→ **AUFGABE 1**
Wo wohnt JS laut dem Artikel?
→ **AUFGABE 2**
Welche Eigenschaften des nächtlichen Motivorts interessieren JS laut dem Artikel? Nenne sie alle.
→ **AUFGABE 3**
Warum erkundet JS laut dem Artikel die Favela nur tagsüber und nicht nachts?

→ **ARTIKEL**
________________________________________

Ich gehe dort an unscheinbare, profane Orte, die bei mir eben die visuellen Reize auslösen, die ich in meinen Bildern brauche. Von außen gesehen ist die Favela ein Meer von Hütten und eine riesige Ansammlung von Menschen, von innen erschließt sich eine Welt nach der anderen und nichts sieht so aus wie nach der nächsten Ecke. Man stößt auf sehr unterschiedliche Mikrokosmen, ein schier unerschöpfliches Reservoir an Motiven. Nur die Bars begleiten einen konsequent, die gibt es an jeder Ecke, und man trinkt sich den großen Durst weg. Jeder Ausschnitt steht exemplarisch für etwas. Mich interessiert der Motivort nachts in der Situation des Halblichts, der Schatten, der getrübten Wahrnehmung, der reduzierten, aber kontrastreichen Geometrie.

CF: Wie orientierst du dich im Labyrinth der Favela?

JS: Es bedarf Jahre, um sich einigermaßen in einer Favela auszukennen, man kommt im Prinzip von überall, überall hin. Ich gehe erst einmal die gleichen Wege, um nachts dort hinzukommen wo ich hin will, dann fange ich an etwas von der Route abzuweichen. Und so vergrößere ich das Areal. Allerdings verlaufe ich mich auch schon mal und dann sehe ich zu, dass ich entweder bergauf zur großen Hauptstraße komme, die die Favela durchquert oder bergab laufe, bis ich wieder zum „Asphalt“ komme, wie die Brasilianer sagen. Ich wohne direkt am Schnittpunkt zwischen Asphalt und Favela.

CF: Bist Du dann ausschließlich nachts unterwegs?

JS: Zum malen, ja, ausschließlich! Zum Erkunden tagsüber. Das ist zu gefährlich, wenn ich nachts auf Motivsuche gehen würde. Die Leute würden misstrauisch werden, wenn ich da rumschleiche und etwas suche, was sie nicht nachvollziehen können. Die halten mich wohlmöglich für einen Polizeispitzel.
Das wirkt dann zwar auch nachts für die Anwohner immer bizarr, wenn ich da mit meiner Taschenlampe stehe und male, aber auf die Dauer wissen sie wer ich bin und was ich mache.

________________________________________

→ **ZEILEN**
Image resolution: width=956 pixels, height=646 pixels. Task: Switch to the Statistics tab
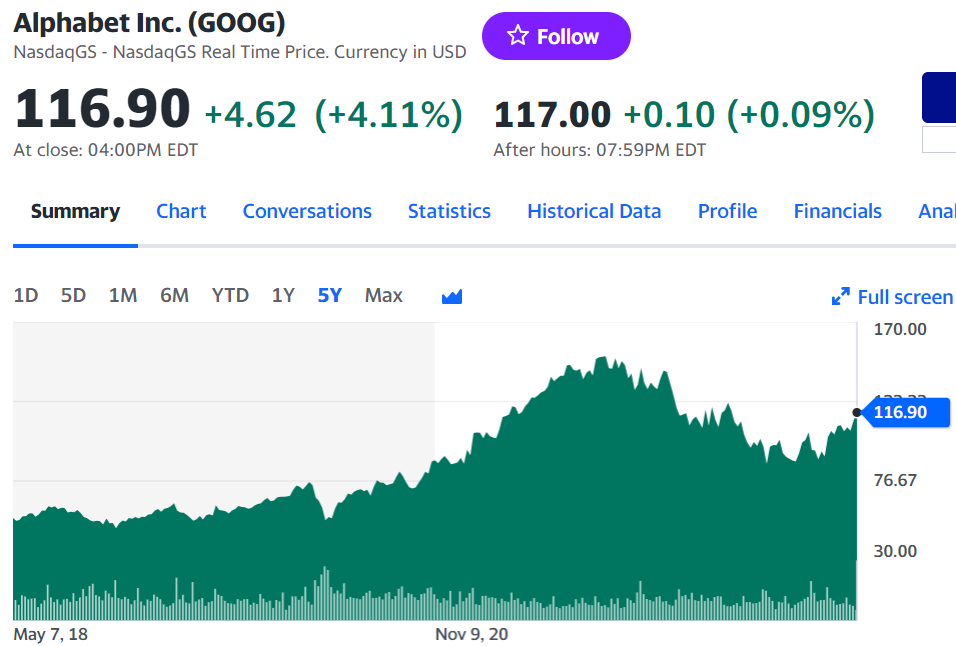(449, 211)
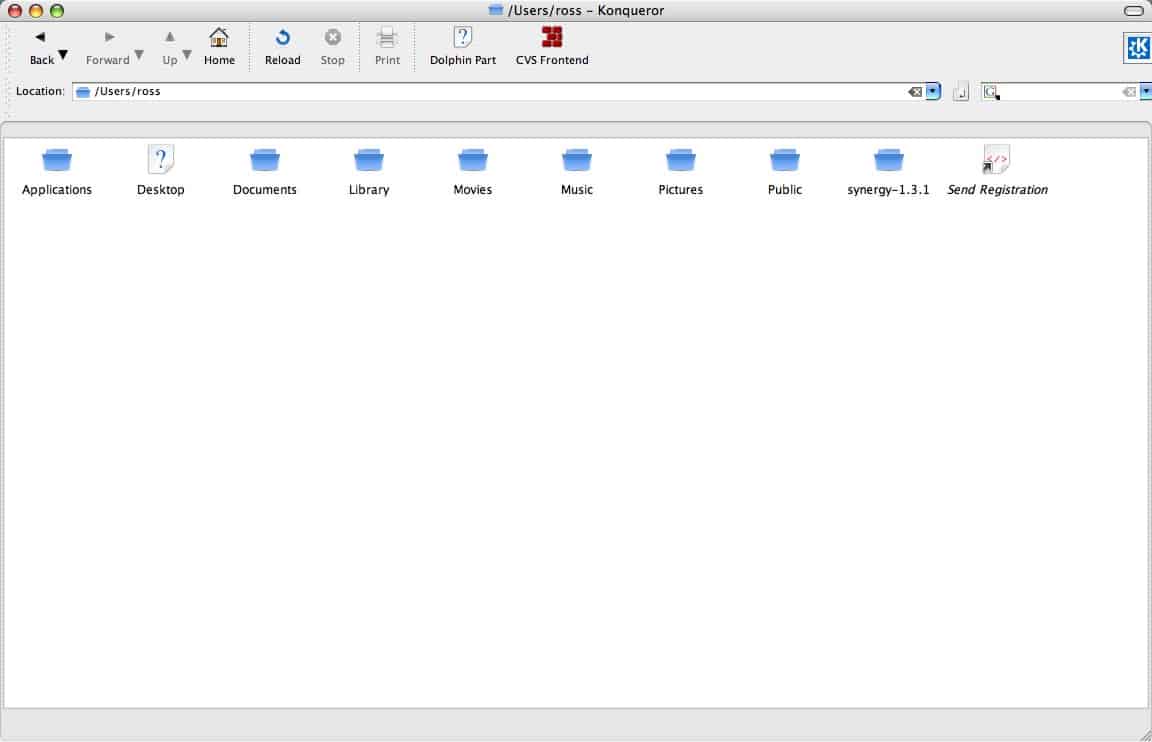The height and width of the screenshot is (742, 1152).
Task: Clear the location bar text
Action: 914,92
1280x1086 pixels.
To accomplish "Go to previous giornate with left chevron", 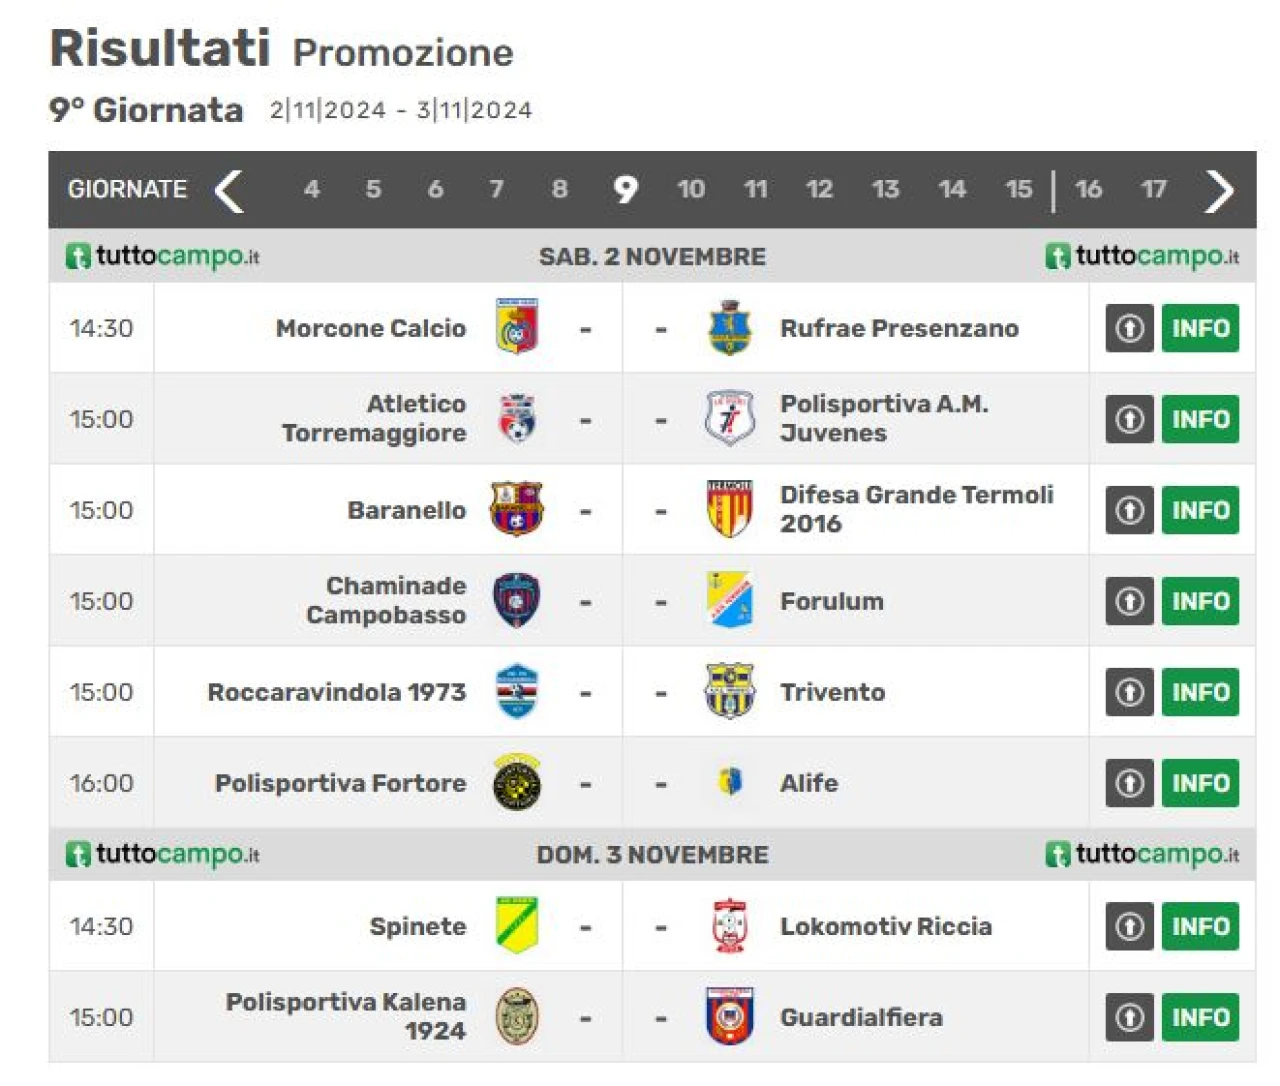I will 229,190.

________________________________________

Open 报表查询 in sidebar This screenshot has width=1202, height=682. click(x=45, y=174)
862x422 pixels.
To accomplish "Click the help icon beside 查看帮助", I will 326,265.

________________________________________

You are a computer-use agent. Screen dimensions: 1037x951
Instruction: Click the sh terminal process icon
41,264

________________________________________

→ **ANTWORT 1**
Direkt am Schnittpunkt zwischen Asphalt und Favela.

→ **ANTWORT 2**
- Die Situation des Halblichts
- Die Schatten
- Die getrübte Wahrnehmung
- Die reduzierte, aber kontrastreiche Geometrie

→ **ANTWORT 3**
Nachts auf Motivsuche zu gehen, wäre zu gefährlich. Die Leute würden misstrauisch werden, wenn JS dort herumschleicht und etwas sucht, was sie nicht nachvollziehen können. Sie könnten JS womöglich für einen Polizeispitzel halten.